A psychological profile of Hitler commissioned by the U.S. Army’s OSS (Office of Strategic Services), the predecessor of today’s CIA, notes that the success of the Big Lie depended on constantly doubling down on the original falsehood, even if at times to do so made the lie’s perpetrator seem absurd. An equally important tactic was to tell so many lies in rapid succession that the public had no hope of keeping anything straight. The OSS study quotes Hitler’s confidant, Kurt Ludecke, himself a noted scam artist, on the approach: “His primary rules were: never allow the public to cool off,” Ludecke explained. “Never admit a fault or wrong; never concede that there may be some good in your enemy; never leave room for alternatives; never accept blame; concentrate on one enemy at a time and blame him for everything that goes wrong; people will believe a big lie sooner than a little one; and if you repeat it frequently enough people will sooner or later believe it.” Other Hitler observers note in the OSS study that Hitler’s greatest gift may have been his ability to sense the mood of the crowd and to play to their emotions. To do that, Hitler spoke in the language of the crowd, even if that was not necessarily well-educated, high German. The important thing to Hitler was that the crowd could understand what he was saying and felt that he understood them. Another extreme politician, Jean-Marie LePen, who founded France’s far-right National Front, put it more simply: “I say out loud what you feel in your gut.” Of course, what you feel in your gut may not be civilized, and, at times, it can even be bestial.
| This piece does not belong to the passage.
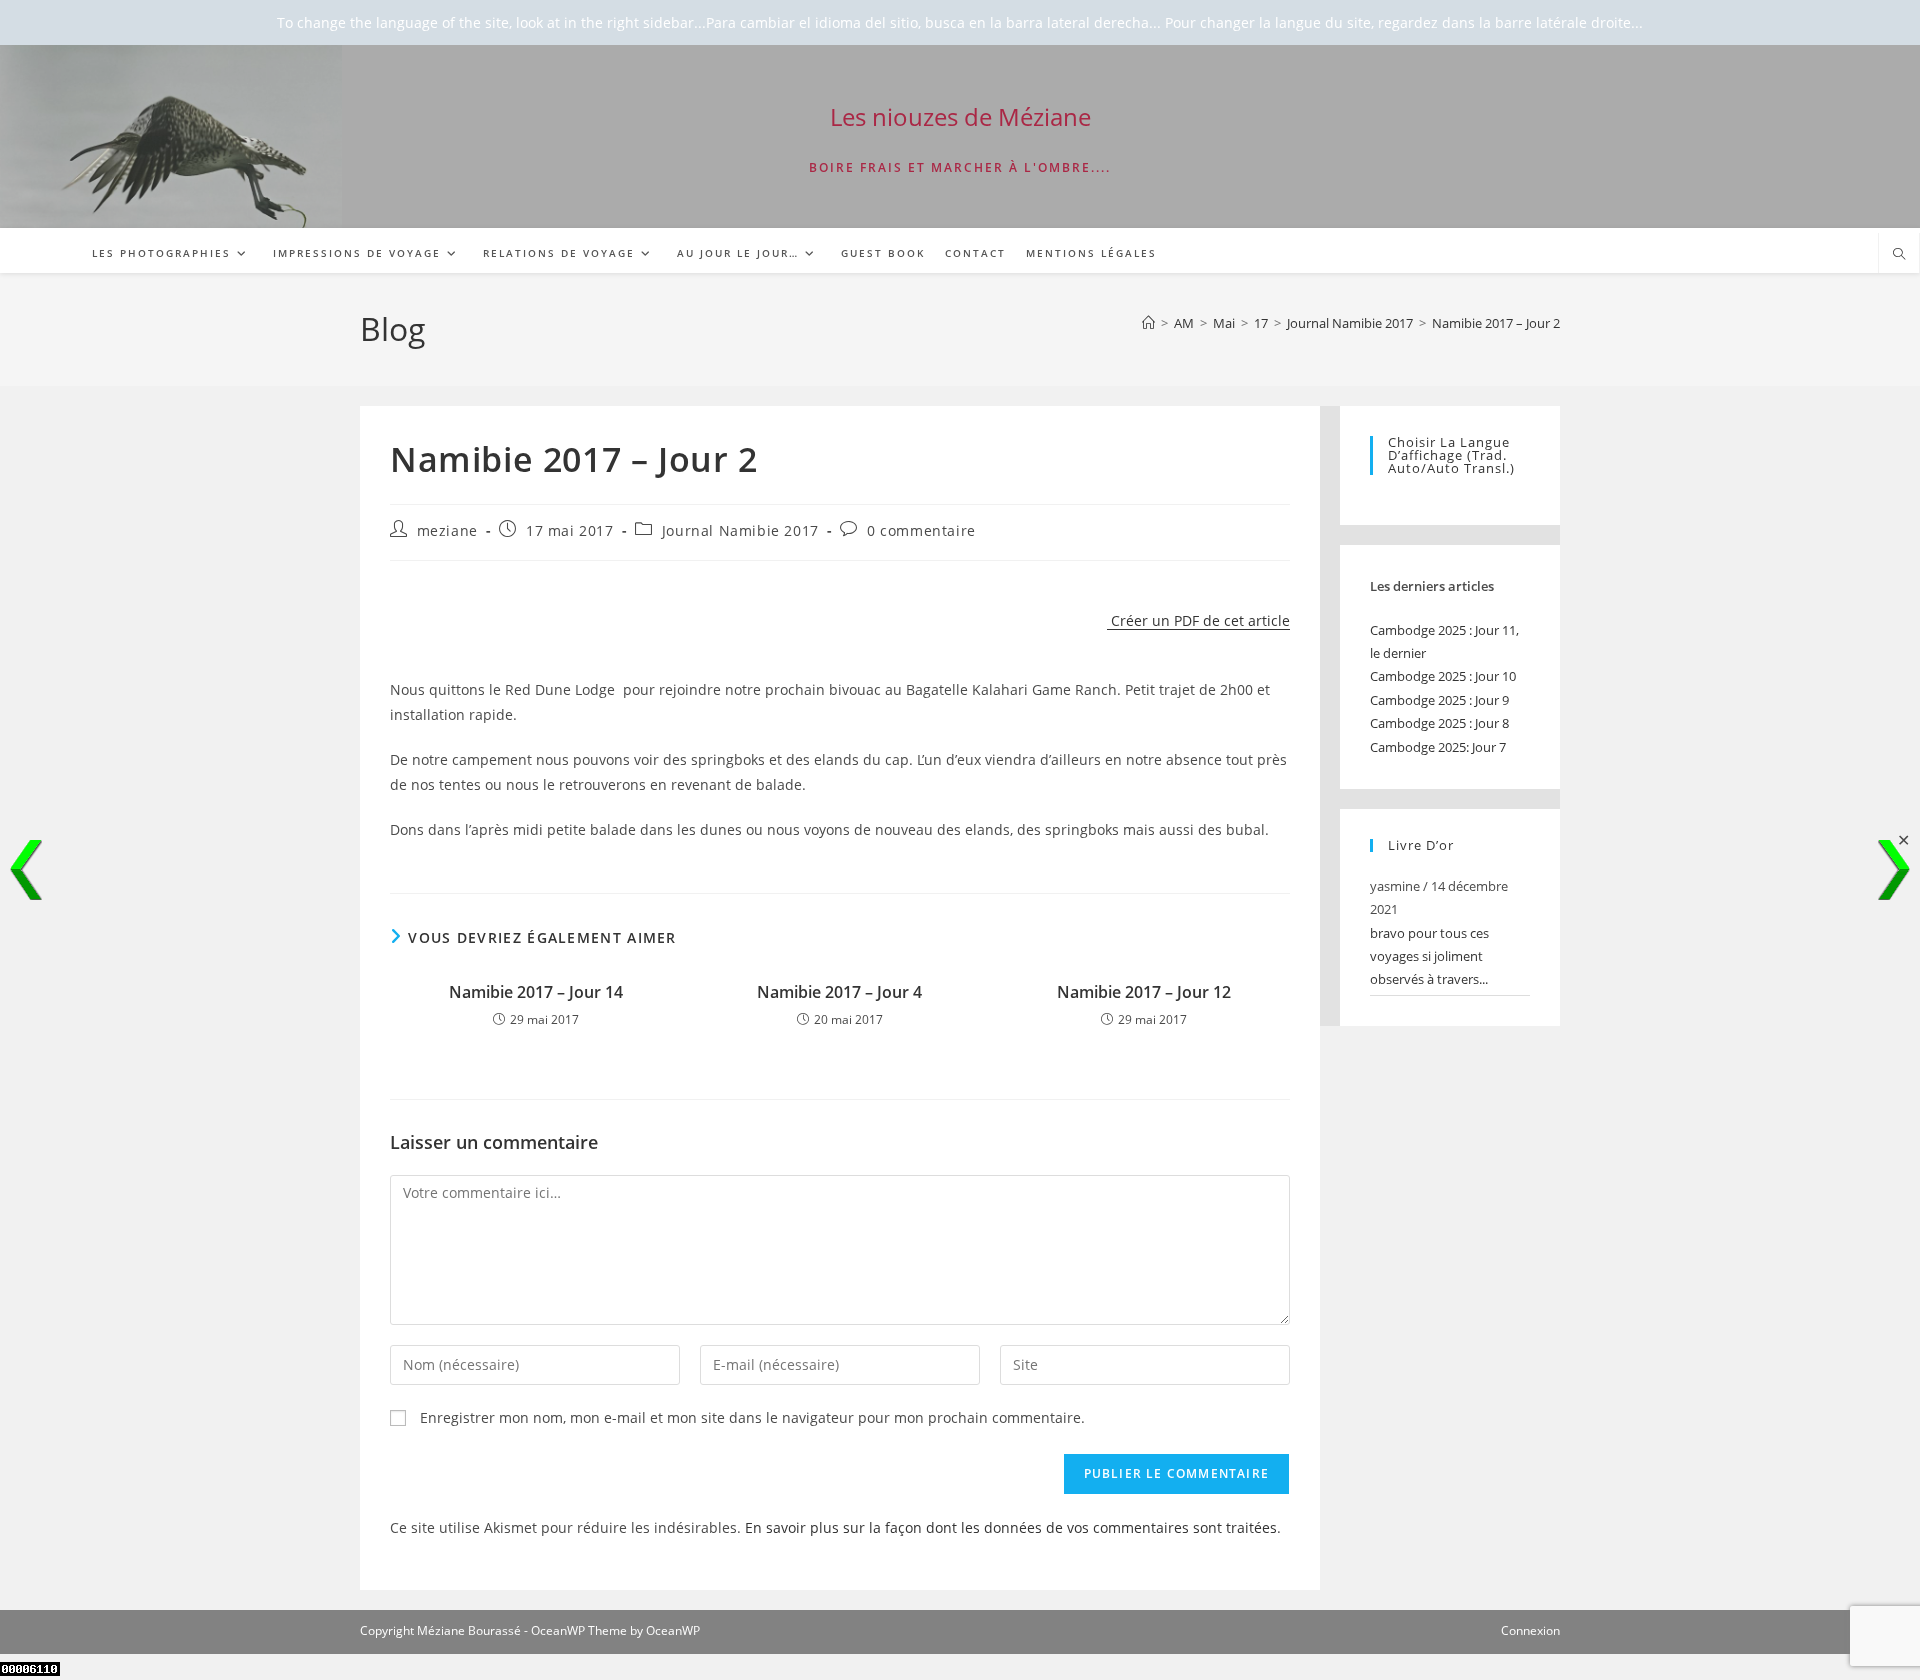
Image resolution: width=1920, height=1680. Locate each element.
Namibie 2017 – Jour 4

All of that is a lot to take in; still looking at the world situation today, and even at some recent thinking in the United States, it’s hard to keep from having a sensation of déja vu. Haven’t we already been there, and done that?
It’s hard to think of Hitler’s Big Lie and not think of Donald Trump’s insistence that he did not really lose the 2020 election even though Joseph Biden beat him by a landslide of more than 7 million popular Votes, and no less than 74 electoral votes. Instead of listening to logic, Trump doubles down, refuses to admit that he is wrong, and finds that if he repeats the lie enough there are quite a few people out there who will actually believe him. As for the rest, intimidation works. The intimidation is political at first. If Trump wins re-election it may turn into something else.
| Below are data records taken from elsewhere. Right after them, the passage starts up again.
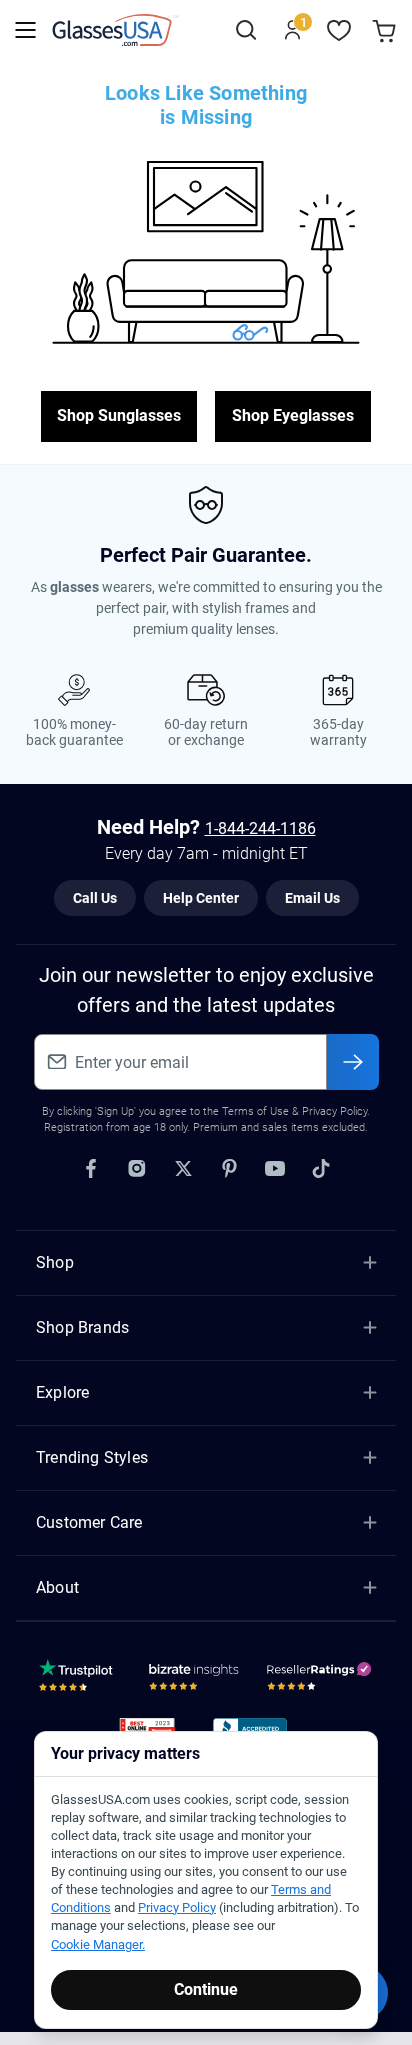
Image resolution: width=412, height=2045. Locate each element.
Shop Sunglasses (119, 415)
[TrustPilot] (79, 1680)
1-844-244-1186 (260, 828)
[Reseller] (321, 1680)
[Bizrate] (194, 1680)
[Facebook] (91, 1169)
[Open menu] (25, 30)
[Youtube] (275, 1169)
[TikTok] (321, 1169)
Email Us (312, 898)
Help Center (201, 898)
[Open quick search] (245, 30)
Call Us (95, 898)
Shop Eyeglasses (293, 415)
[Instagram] (137, 1169)
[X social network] (183, 1169)
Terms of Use (255, 1111)
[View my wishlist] (339, 30)
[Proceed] (353, 1062)
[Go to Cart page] (386, 30)
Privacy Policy (177, 1907)
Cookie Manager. (98, 1944)
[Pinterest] (229, 1169)
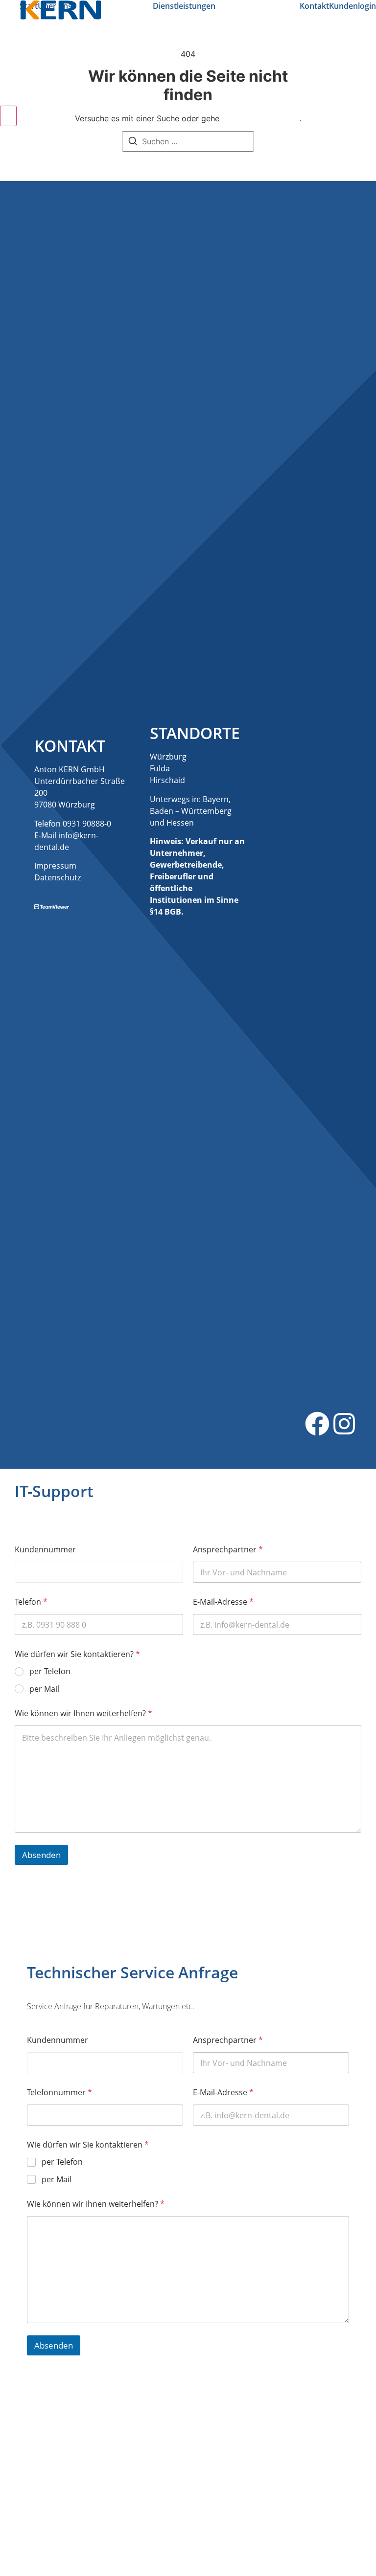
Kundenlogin (352, 5)
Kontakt (314, 5)
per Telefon (49, 1671)
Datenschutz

The one bright spot is that Trump doesn’t engage in Hitler’s antisemitism. He doesn’t have to. He has undocumented immigrants, Central American refugees, and liberal intellectuals, not to mention just about anyone with dark skin to get worked up about. When Republicans were about to agree to a deal in Congress that would curb illegal immigration at the border, Trump sabotaged the negotiations. He doesn’t really hate Hispanics or undocumented aliens. What he really needs is the imaginary threat that they represent. He needs fear to be a tool that he can use to mobilize the public for the next election.
The real goal, just as it was for Hitler, is naked power. The objective is to build a cocktail of fear and hatred and then use that fiery mixture to mobilize the masses to vote in Trump’s favor. Just listen to Trump’s speech last Veteran’s Day: “We pledge to you that we will root out the communists, Marxists, fascists and the radical leftist thugs that live like vermin within the confines of our country that lie and steal and cheat on elections.”
Or in Cedar Rapids, Iowa last October, “These people are very aggressive: They drink, they have drugs, a lot of things happen.”
And in Waco Texas, “With you at my side, we will totally obliterate the deep state, we will banish the warmongers from our government, we will drive out the globalists, and we will cast out the communists and Marxists, we will throw off the corrupt political class, we will beat the Democrats, we will rout the fake news media, we will stand up to the RINOs, and we will defeat Joe Biden and every single Democrat.”
It doesn’t matter that there are hardly any communists or Marxists left. The dog whistles, buzzwords, and labels defining the “enemy” are already deeply implanted in the social consciousness. The target has changed. The rhetoric hasn’t.
Trump’s language often sounds coarse and uneducated, but he has that gift that is often attributed to Hitler. That is the uncanny ability to resonate and sense the temper of a crowd. It is essentially an ability to adjust to the same wavelength as the mob he is talking to. Trump may not speak correct English, but neither can many of the people who flock to him at mass rallies.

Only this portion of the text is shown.